Records:

--*--

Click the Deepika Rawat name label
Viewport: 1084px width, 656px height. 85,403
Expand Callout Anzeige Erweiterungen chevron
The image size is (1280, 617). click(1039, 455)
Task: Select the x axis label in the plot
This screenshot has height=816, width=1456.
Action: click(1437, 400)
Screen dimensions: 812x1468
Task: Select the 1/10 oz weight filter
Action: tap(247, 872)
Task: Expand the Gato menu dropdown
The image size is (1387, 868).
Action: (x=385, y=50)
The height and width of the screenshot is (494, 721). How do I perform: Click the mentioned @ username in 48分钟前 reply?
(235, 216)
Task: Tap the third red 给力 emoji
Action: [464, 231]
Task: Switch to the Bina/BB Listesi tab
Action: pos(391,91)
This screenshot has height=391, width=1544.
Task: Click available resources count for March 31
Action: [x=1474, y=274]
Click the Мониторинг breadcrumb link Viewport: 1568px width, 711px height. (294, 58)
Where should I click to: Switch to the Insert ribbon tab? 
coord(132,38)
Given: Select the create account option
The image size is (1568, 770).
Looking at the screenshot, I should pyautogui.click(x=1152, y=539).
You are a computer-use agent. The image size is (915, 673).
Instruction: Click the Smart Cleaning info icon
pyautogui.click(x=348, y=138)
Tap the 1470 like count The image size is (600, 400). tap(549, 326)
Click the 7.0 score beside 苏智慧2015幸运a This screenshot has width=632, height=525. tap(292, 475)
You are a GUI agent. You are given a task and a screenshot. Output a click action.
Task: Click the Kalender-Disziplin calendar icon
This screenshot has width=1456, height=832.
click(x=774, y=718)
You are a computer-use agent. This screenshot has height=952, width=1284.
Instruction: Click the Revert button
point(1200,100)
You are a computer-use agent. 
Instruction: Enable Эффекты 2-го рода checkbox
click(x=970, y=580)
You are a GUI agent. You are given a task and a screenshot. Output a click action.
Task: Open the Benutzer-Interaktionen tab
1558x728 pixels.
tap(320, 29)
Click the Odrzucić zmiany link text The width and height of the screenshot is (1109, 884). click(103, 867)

--*--

Convert the rows above into a Markdown table with two columns, Number and Line, where Number counts the rows in order and Line holds each row. Leave out blank lines, and include every row.

Expected answer.
| Number | Line |
|---|---|
| 1 | Click the Deepika Rawat name label |
| 2 | Viewport: 1084px width, 656px height. 85,403 |
| 3 | Expand Callout Anzeige Erweiterungen chevron |
| 4 | The image size is (1280, 617). click(1039, 455) |
| 5 | Task: Select the x axis label in the plot |
| 6 | This screenshot has height=816, width=1456. |
| 7 | Action: click(1437, 400) |
| 8 | Screen dimensions: 812x1468 |
| 9 | Task: Select the 1/10 oz weight filter |
| 10 | Action: tap(247, 872) |
| 11 | Task: Expand the Gato menu dropdown |
| 12 | The image size is (1387, 868). |
| 13 | Action: (x=385, y=50) |
| 14 | The height and width of the screenshot is (494, 721). How do I perform: Click the mentioned @ username in 48分钟前 reply? |
| 15 | (235, 216) |
| 16 | Task: Tap the third red 给力 emoji |
| 17 | Action: [464, 231] |
| 18 | Task: Switch to the Bina/BB Listesi tab |
| 19 | Action: pos(391,91) |
| 20 | This screenshot has height=391, width=1544. |
| 21 | Task: Click available resources count for March 31 |
| 22 | Action: [x=1474, y=274] |
| 23 | Click the Мониторинг breadcrumb link Viewport: 1568px width, 711px height. (294, 58) |
| 24 | Where should I click to: Switch to the Insert ribbon tab?  |
| 25 | coord(132,38) |
| 26 | Given: Select the create account option |
| 27 | The image size is (1568, 770). |
| 28 | Looking at the screenshot, I should pyautogui.click(x=1152, y=539). |
| 29 | You are a computer-use agent. The image size is (915, 673). |
| 30 | Instruction: Click the Smart Cleaning info icon |
| 31 | pyautogui.click(x=348, y=138) |
| 32 | Tap the 1470 like count The image size is (600, 400). tap(549, 326) |
| 33 | Click the 7.0 score beside 苏智慧2015幸运a This screenshot has width=632, height=525. tap(292, 475) |
| 34 | You are a GUI agent. You are given a task and a screenshot. Output a click action. |
| 35 | Task: Click the Kalender-Disziplin calendar icon |
| 36 | This screenshot has width=1456, height=832. |
| 37 | click(x=774, y=718) |
| 38 | You are a computer-use agent. This screenshot has height=952, width=1284. |
| 39 | Instruction: Click the Revert button |
| 40 | point(1200,100) |
| 41 | You are a computer-use agent.  |
| 42 | Instruction: Enable Эффекты 2-го рода checkbox |
| 43 | click(x=970, y=580) |
| 44 | You are a GUI agent. You are given a task and a screenshot. Output a click action. |
| 45 | Task: Open the Benutzer-Interaktionen tab |
| 46 | 1558x728 pixels. |
| 47 | tap(320, 29) |
| 48 | Click the Odrzucić zmiany link text The width and height of the screenshot is (1109, 884). click(103, 867) |